### TÂCHE DONNÉE
Mettez à jour les entrées ci-dessous en remplaçant « sidebar » par « side panel ». Ne modifiez rien d'autre.

+++ ENTRÉES AFFICHÉES +++

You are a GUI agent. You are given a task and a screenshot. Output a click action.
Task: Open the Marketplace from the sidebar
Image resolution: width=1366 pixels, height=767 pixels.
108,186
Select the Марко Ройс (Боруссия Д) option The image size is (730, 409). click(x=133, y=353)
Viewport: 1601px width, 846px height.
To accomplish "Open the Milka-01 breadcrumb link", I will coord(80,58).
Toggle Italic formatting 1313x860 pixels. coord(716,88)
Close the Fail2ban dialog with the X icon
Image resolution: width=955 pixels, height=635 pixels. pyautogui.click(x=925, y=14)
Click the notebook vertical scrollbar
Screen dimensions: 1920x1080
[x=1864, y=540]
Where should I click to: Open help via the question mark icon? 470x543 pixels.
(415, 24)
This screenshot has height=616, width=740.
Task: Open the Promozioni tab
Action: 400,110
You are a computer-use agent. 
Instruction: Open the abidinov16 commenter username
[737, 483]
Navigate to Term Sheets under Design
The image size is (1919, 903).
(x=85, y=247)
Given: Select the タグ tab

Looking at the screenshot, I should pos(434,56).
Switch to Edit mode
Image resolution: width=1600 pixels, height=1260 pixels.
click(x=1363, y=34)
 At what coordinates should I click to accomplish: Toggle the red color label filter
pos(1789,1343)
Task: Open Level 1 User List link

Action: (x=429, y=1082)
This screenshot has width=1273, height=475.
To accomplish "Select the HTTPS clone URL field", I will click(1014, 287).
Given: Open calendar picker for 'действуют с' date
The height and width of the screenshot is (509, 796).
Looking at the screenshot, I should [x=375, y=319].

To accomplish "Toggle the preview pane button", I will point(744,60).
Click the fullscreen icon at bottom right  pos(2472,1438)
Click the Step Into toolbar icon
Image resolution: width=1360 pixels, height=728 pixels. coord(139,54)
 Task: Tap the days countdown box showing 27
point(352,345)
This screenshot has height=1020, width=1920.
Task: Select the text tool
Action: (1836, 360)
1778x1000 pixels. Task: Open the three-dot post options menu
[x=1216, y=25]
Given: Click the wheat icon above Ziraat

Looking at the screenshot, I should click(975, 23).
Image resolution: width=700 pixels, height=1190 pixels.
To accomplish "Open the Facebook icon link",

+++

### RÉPONSE
You are a GUI agent. You are given a task and a screenshot. Output a click action.
Task: Open the Marketplace from the side panel
Image resolution: width=1366 pixels, height=767 pixels.
108,186
Select the Марко Ройс (Боруссия Д) option The image size is (730, 409). click(x=133, y=353)
Viewport: 1601px width, 846px height.
To accomplish "Open the Milka-01 breadcrumb link", I will coord(80,58).
Toggle Italic formatting 1313x860 pixels. coord(716,88)
Close the Fail2ban dialog with the X icon
Image resolution: width=955 pixels, height=635 pixels. pyautogui.click(x=925, y=14)
Click the notebook vertical scrollbar
Screen dimensions: 1920x1080
[x=1864, y=540]
Where should I click to: Open help via the question mark icon? 470x543 pixels.
(415, 24)
This screenshot has height=616, width=740.
Task: Open the Promozioni tab
Action: 400,110
You are a computer-use agent. 
Instruction: Open the abidinov16 commenter username
[737, 483]
Navigate to Term Sheets under Design
The image size is (1919, 903).
(x=85, y=247)
Given: Select the タグ tab

Looking at the screenshot, I should pos(434,56).
Switch to Edit mode
Image resolution: width=1600 pixels, height=1260 pixels.
click(x=1363, y=34)
 At what coordinates should I click to accomplish: Toggle the red color label filter
pos(1789,1343)
Task: Open Level 1 User List link

Action: (x=429, y=1082)
This screenshot has width=1273, height=475.
To accomplish "Select the HTTPS clone URL field", I will click(1014, 287).
Given: Open calendar picker for 'действуют с' date
The height and width of the screenshot is (509, 796).
Looking at the screenshot, I should [x=375, y=319].

To accomplish "Toggle the preview pane button", I will point(744,60).
Click the fullscreen icon at bottom right  pos(2472,1438)
Click the Step Into toolbar icon
Image resolution: width=1360 pixels, height=728 pixels. coord(139,54)
 Task: Tap the days countdown box showing 27
point(352,345)
This screenshot has height=1020, width=1920.
Task: Select the text tool
Action: (1836, 360)
1778x1000 pixels. Task: Open the three-dot post options menu
[x=1216, y=25]
Given: Click the wheat icon above Ziraat

Looking at the screenshot, I should click(975, 23).
Image resolution: width=700 pixels, height=1190 pixels.
To accomplish "Open the Facebook icon link",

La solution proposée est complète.